Southwest plans to slow its growth next year to address the shifting demand patterns, though CEO Bob Jordan described demand on an earnings call late last month as “strong.”

“Capacity is the most precious commodity you have to produce revenue, and you got to deploy that capacity as efficiently as possible against demand,” Jordan said during the Skift Aviation Forum.

The carrier is planning to fly less on nonpeak days, like Tuesdays, compared with higher-demand periods, a measure that also prioritizes crews’ time so they are ready fly more when it’s busy, Jordan said.

Frontier Airlines CEO Barry Biffle told CNBC that one thing the airline is changing is finding less crowded markets for its flights.

“We are concentrating our growth away from the saturated markets,” he said. “We will not shrink in Orlando and Vegas, but we’re probably not going to grow it either.”

Holiday demand is still strong

With shifting demand comes those eye-catching, double-digit fares.

But they’re usually gone quickly and are nearly guaranteed to be unavailable for peak holiday periods, with demand expected to hit or break records.

Delta Air Lines said it expects to carry between 6.2 million and 6.4 million passengers from Nov. 17 to Nov. 28 during the Thanksgiving period, compared with 5.7 million last year and 6.25 million in 2019. United Airlines said it expects to fly 5.9 million passengers from Nov. 17 to Nov. 29, up 13% from last year and 5% more than 2019. American Airlines forecast a record 7.8 million travelers from Nov. 16 to Nov. 28, up from 7 million last year and beating out 2019 by around 200,000 customers.

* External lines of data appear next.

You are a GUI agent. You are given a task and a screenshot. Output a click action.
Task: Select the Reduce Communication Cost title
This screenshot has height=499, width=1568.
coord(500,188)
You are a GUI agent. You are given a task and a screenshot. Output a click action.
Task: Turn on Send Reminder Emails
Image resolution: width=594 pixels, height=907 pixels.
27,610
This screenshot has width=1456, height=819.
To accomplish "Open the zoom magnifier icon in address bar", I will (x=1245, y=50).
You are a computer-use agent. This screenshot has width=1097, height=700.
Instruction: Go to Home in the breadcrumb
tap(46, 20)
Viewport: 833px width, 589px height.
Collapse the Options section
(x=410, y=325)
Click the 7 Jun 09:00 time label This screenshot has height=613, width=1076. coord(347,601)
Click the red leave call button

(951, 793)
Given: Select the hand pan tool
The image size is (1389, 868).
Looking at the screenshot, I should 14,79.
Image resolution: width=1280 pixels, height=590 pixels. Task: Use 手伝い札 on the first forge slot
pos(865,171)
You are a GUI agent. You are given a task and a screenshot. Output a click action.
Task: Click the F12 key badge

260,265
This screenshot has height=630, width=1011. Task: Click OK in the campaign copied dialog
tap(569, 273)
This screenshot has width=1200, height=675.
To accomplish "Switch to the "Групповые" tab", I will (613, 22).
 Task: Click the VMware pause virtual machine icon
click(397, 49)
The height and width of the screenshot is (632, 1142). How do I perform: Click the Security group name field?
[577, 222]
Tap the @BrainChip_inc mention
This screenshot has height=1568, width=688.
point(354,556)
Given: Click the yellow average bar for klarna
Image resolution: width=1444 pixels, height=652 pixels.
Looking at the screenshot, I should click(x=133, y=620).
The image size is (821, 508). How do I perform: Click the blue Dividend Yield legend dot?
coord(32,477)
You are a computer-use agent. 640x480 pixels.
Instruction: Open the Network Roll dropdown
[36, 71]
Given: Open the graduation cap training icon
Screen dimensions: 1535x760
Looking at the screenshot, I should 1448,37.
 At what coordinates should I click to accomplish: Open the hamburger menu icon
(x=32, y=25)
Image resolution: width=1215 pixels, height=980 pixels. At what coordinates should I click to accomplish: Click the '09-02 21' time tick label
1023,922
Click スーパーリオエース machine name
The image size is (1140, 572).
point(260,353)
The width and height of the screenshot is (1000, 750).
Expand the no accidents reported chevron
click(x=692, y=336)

Southwest CEO Jordan said year-end holiday bookings are running ahead of last year’s pace.

Flight tracker Hopper said “good deal” domestic fares, which it defines as the bottom 10th percentile of available fares, are averaging $248 for Thanksgiving, down from $271 last year and $276 in 2019.

Could it last?

Airlines are now poring over their schedules for 2024 to try to best use their aircraft while they face higher costs such as fuel and labor that have pinched margins.

“You’re seeing carriers put out fares that look kind of like our fares, and what you should really think about is that that’s not going to be permanent,” Frontier’s CEO Biffle said, citing costs.

Carriers have gotten more sophisticated about addressing shifting demand patterns, meaning they can cut flights or capacity during travel lulls.

Next year, fares are likely to stabilize, but it’s too early to tell what promotional fares will be, said Henry Harteveldt, founder of travel industry consulting firm Atmosphere Research Group.

“If inflation really continues at the torrid place it has been, if we see hiring soften, airlines may feel a need to invest in deeper promotion,” he said.

One advantage for full-service carriers is the variety of fares and products they can offer, from no-frills basic economy to first class, Harteveldt. That means they could increase their inventory of cheaper basic economy fares during weaker demand periods, or raise fares when demand is high for premium seats.

Airlines “have the most sophisticated cash registers of any industry,” he said.